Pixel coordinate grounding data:
###
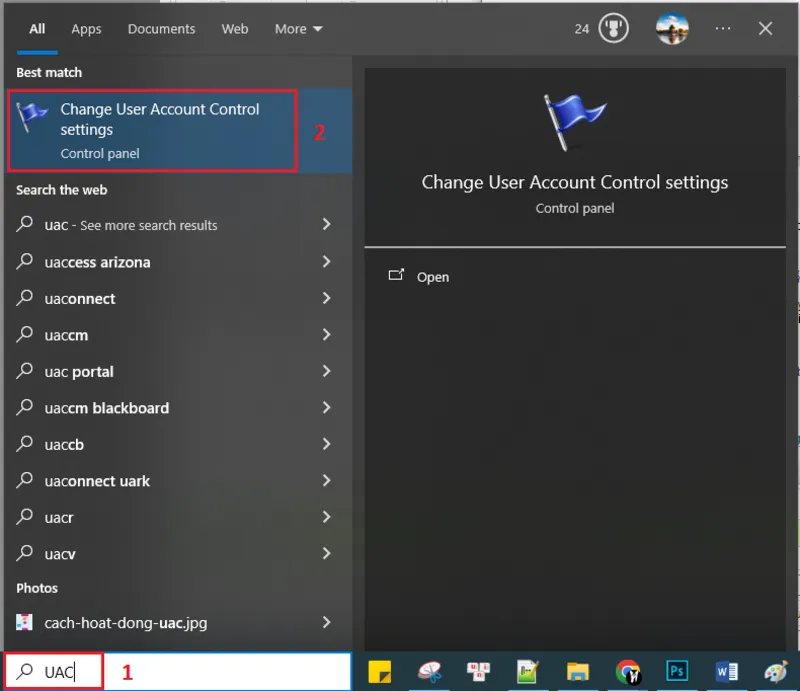
Task: Open Sticky Notes from the taskbar
Action: tap(379, 671)
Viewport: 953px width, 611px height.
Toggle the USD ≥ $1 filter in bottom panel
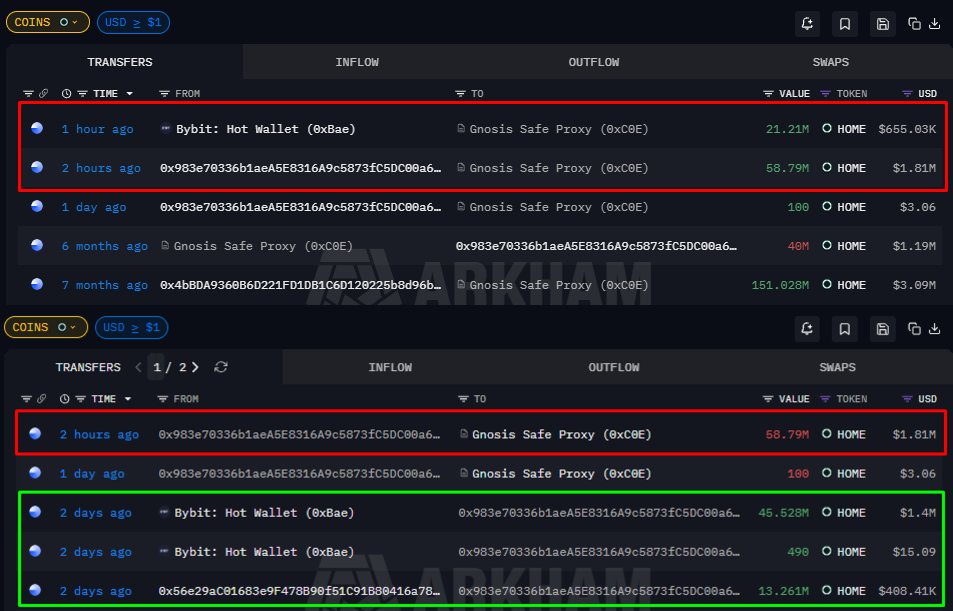coord(131,327)
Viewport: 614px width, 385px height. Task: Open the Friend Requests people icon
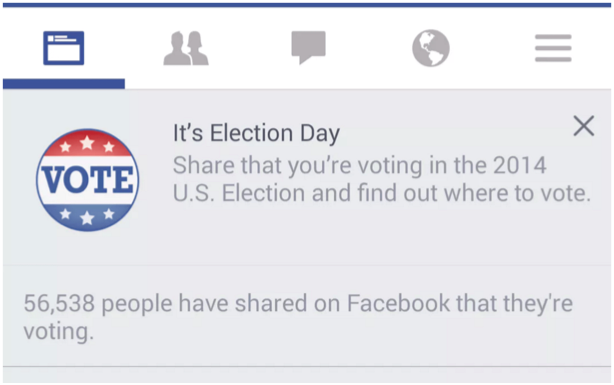tap(186, 48)
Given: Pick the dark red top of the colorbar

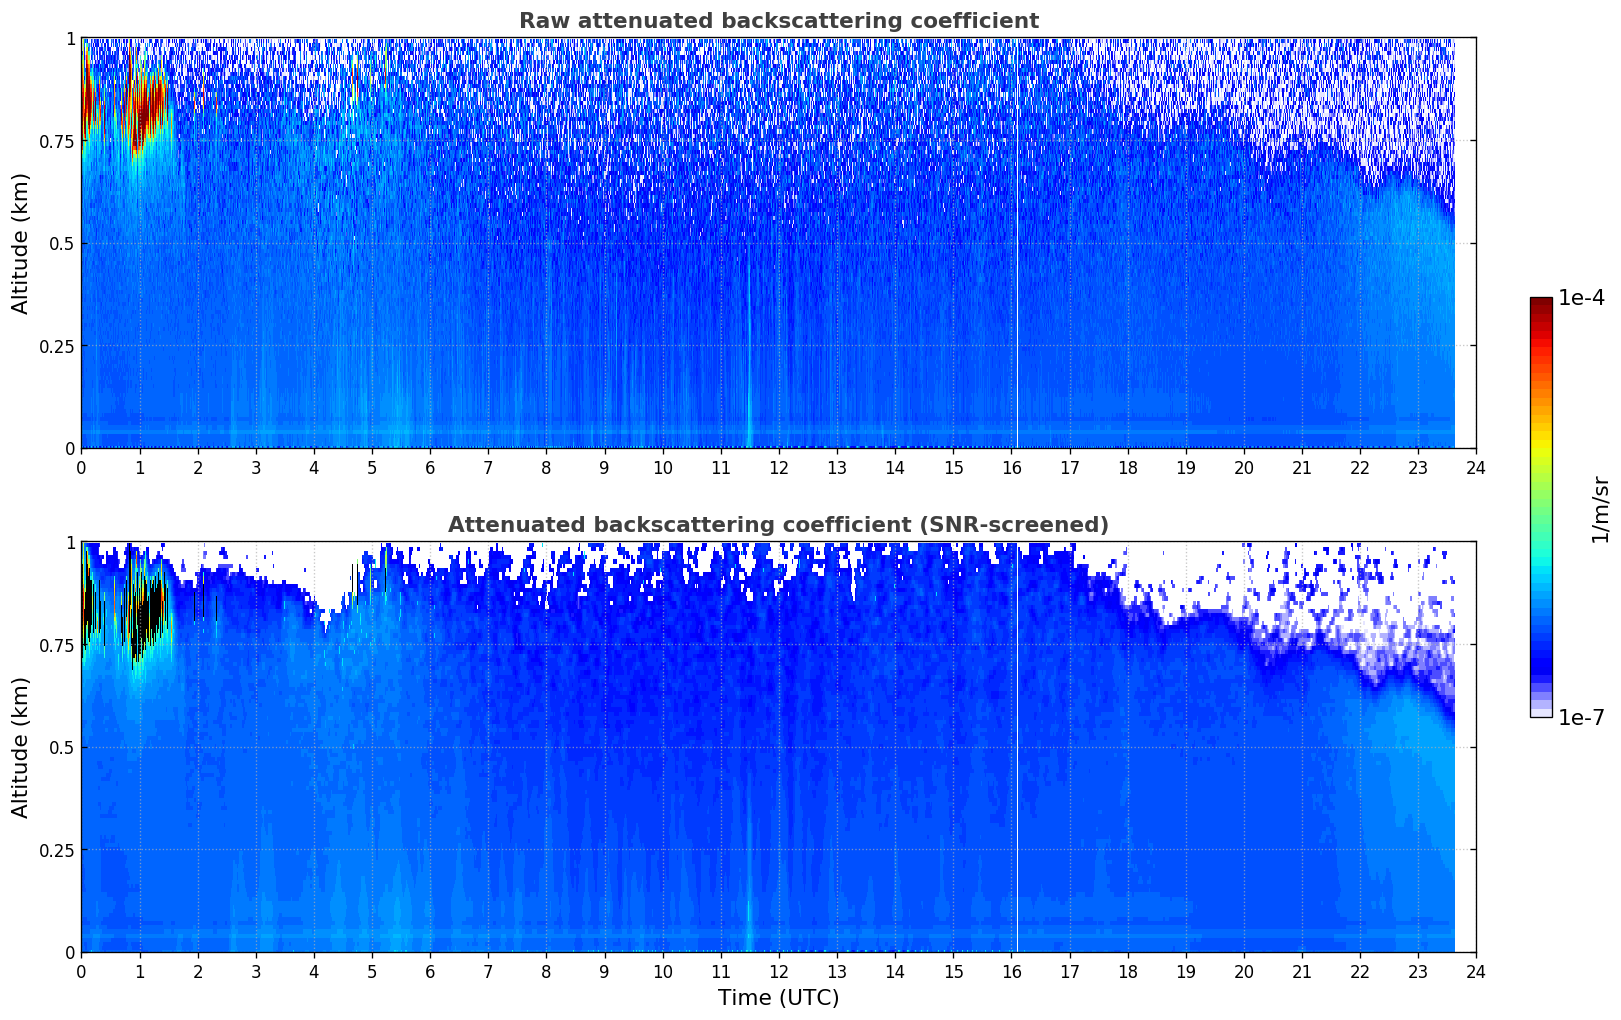Looking at the screenshot, I should [1541, 306].
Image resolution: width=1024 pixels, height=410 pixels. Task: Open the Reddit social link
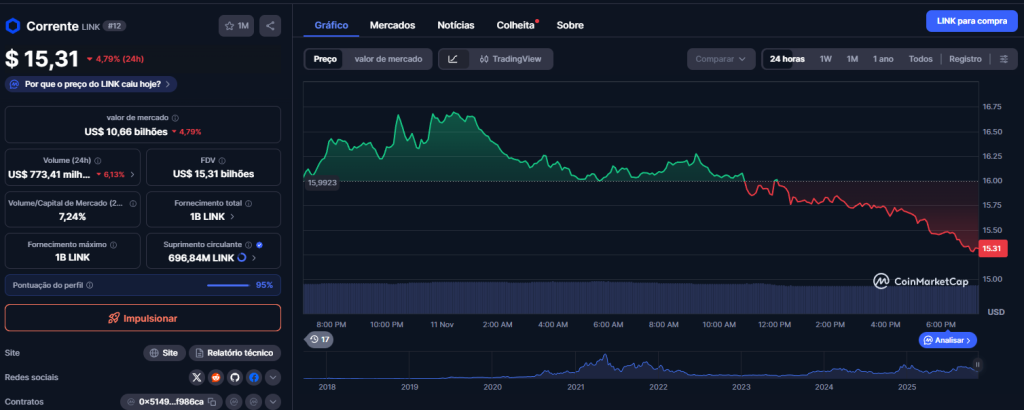point(216,378)
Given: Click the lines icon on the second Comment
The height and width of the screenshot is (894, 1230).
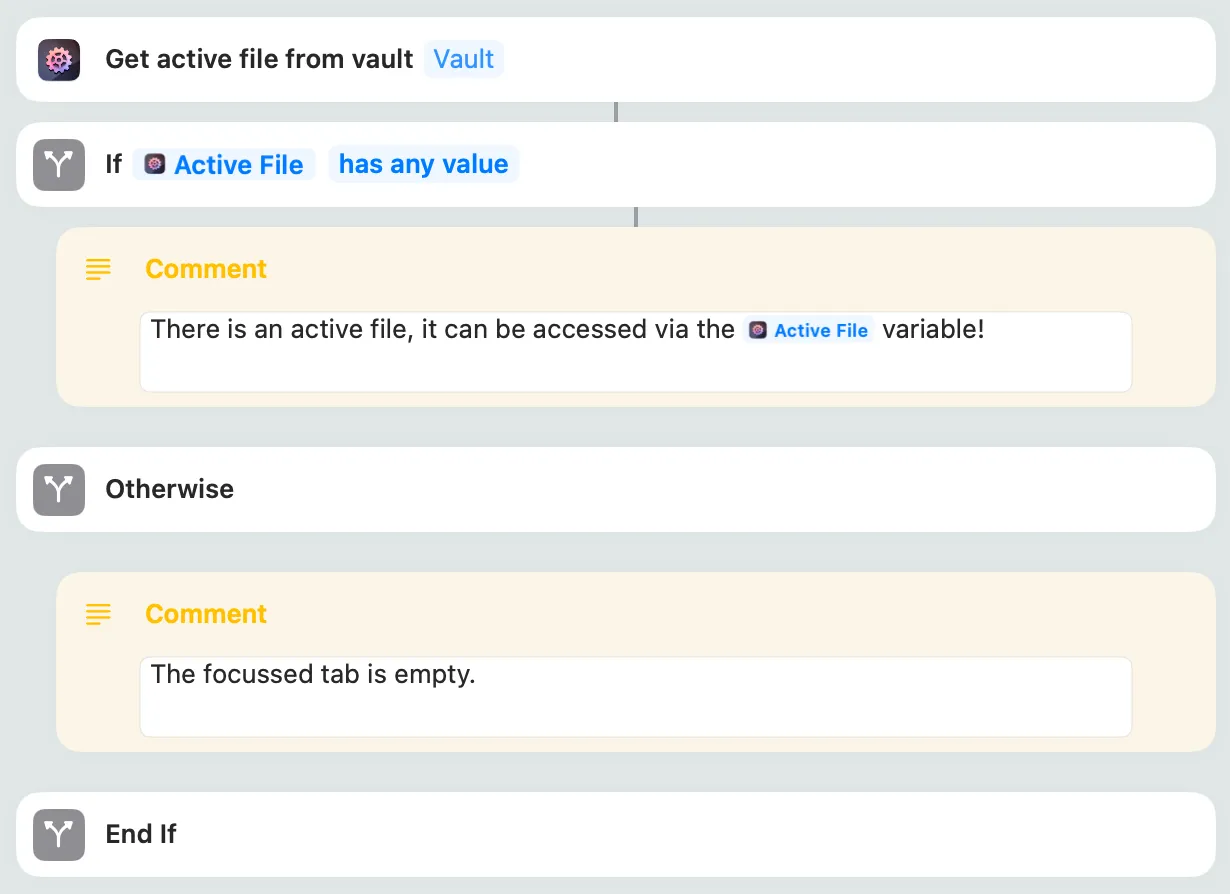Looking at the screenshot, I should [x=98, y=614].
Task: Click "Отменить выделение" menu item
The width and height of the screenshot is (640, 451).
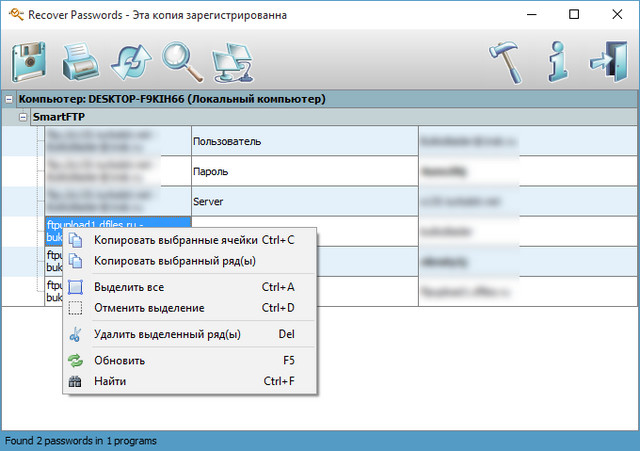Action: [148, 308]
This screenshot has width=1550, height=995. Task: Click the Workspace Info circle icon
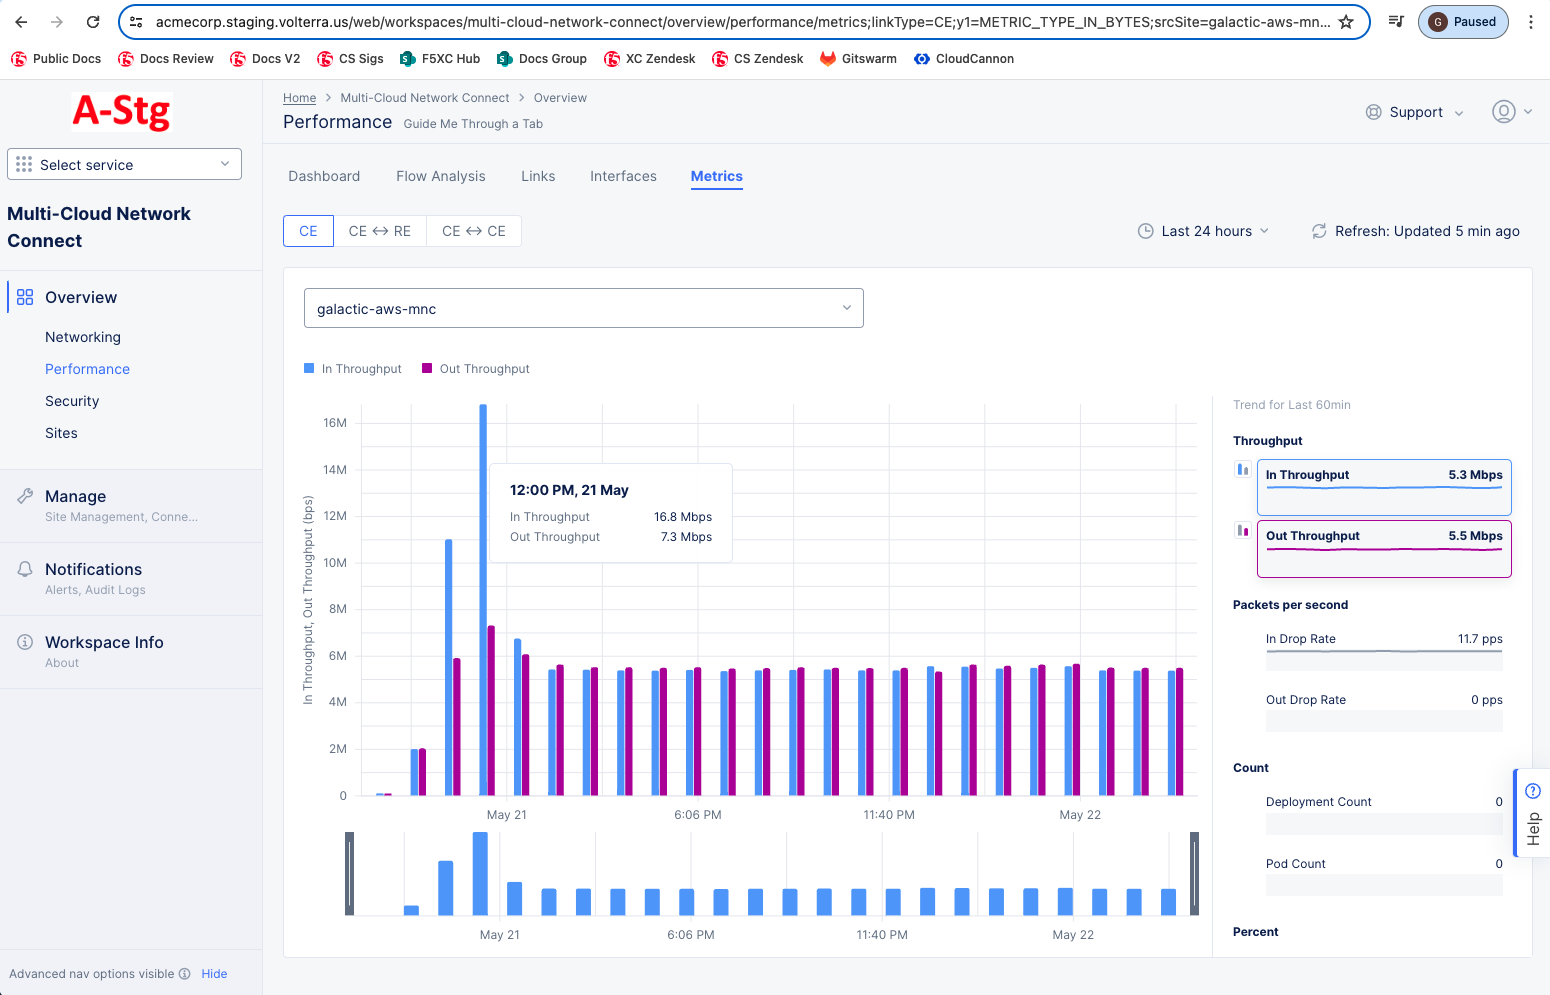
###
## WHAT YOU HAVE TO DO
Provide a count of the lines in the data above that include the word "Click", stating the number alone.

## RESPONSE AREA
3